[Records excerpted from a collection]
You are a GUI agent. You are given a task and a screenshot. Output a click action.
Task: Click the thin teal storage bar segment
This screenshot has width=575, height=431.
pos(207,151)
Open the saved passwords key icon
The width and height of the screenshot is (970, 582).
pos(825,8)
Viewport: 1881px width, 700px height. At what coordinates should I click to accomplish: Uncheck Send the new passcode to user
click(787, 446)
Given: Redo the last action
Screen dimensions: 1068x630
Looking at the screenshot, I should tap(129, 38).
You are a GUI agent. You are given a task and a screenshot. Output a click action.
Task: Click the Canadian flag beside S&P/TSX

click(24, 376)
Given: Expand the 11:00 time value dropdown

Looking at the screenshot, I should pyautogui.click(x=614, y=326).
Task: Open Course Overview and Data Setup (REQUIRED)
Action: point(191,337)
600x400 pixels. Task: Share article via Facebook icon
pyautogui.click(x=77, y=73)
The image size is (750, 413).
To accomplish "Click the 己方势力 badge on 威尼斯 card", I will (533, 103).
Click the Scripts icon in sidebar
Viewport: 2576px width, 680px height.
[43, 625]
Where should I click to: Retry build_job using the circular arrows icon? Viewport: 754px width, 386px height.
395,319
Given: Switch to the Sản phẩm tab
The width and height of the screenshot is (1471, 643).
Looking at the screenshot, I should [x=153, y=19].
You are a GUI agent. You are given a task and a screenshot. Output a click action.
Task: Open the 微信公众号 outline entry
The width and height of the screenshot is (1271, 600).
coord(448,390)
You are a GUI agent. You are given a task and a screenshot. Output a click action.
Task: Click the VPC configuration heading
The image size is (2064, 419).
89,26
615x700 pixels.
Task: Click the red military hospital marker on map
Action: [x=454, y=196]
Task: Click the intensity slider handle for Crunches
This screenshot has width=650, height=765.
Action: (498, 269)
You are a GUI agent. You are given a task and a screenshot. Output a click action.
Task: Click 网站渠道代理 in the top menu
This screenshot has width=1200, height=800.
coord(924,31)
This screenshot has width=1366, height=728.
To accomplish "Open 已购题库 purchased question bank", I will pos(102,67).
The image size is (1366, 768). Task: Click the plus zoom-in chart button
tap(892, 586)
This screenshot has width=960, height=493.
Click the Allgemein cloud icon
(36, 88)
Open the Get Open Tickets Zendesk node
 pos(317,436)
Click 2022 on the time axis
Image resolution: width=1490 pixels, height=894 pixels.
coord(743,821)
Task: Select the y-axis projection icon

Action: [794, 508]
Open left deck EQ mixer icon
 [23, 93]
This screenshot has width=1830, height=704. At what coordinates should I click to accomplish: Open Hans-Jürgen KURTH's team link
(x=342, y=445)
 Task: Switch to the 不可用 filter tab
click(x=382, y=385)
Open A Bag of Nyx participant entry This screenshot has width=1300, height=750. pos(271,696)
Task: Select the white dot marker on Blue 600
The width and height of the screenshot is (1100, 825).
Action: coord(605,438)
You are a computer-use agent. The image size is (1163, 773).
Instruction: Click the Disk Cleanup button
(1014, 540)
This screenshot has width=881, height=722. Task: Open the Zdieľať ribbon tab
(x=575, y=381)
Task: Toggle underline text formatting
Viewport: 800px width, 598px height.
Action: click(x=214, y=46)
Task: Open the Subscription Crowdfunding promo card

■ **Task to carry out**
Look for "Task: Open the 微信公众号 outline entry" in the records. Write out its line and every later line through the end exactly, with nothing more.

■ **Answer space**
Task: Open the 微信公众号 outline entry
The width and height of the screenshot is (1271, 600).
coord(448,390)
You are a GUI agent. You are given a task and a screenshot. Output a click action.
Task: Click the VPC configuration heading
The image size is (2064, 419).
89,26
615x700 pixels.
Task: Click the red military hospital marker on map
Action: [x=454, y=196]
Task: Click the intensity slider handle for Crunches
This screenshot has width=650, height=765.
Action: (498, 269)
You are a GUI agent. You are given a task and a screenshot. Output a click action.
Task: Click 网站渠道代理 in the top menu
This screenshot has width=1200, height=800.
coord(924,31)
This screenshot has width=1366, height=728.
To accomplish "Open 已购题库 purchased question bank", I will pos(102,67).
The image size is (1366, 768). Task: Click the plus zoom-in chart button
tap(892, 586)
This screenshot has width=960, height=493.
Click the Allgemein cloud icon
(36, 88)
Open the Get Open Tickets Zendesk node
 pos(317,436)
Click 2022 on the time axis
Image resolution: width=1490 pixels, height=894 pixels.
coord(743,821)
Task: Select the y-axis projection icon

Action: [794, 508]
Open left deck EQ mixer icon
 [23, 93]
This screenshot has width=1830, height=704. At what coordinates should I click to accomplish: Open Hans-Jürgen KURTH's team link
(x=342, y=445)
 Task: Switch to the 不可用 filter tab
click(x=382, y=385)
Open A Bag of Nyx participant entry This screenshot has width=1300, height=750. pos(271,696)
Task: Select the white dot marker on Blue 600
The width and height of the screenshot is (1100, 825).
Action: coord(605,438)
You are a computer-use agent. The image size is (1163, 773).
Instruction: Click the Disk Cleanup button
(1014, 540)
This screenshot has width=881, height=722. Task: Open the Zdieľať ribbon tab
(x=575, y=381)
Task: Toggle underline text formatting
Viewport: 800px width, 598px height.
Action: click(x=214, y=46)
Task: Open the Subscription Crowdfunding promo card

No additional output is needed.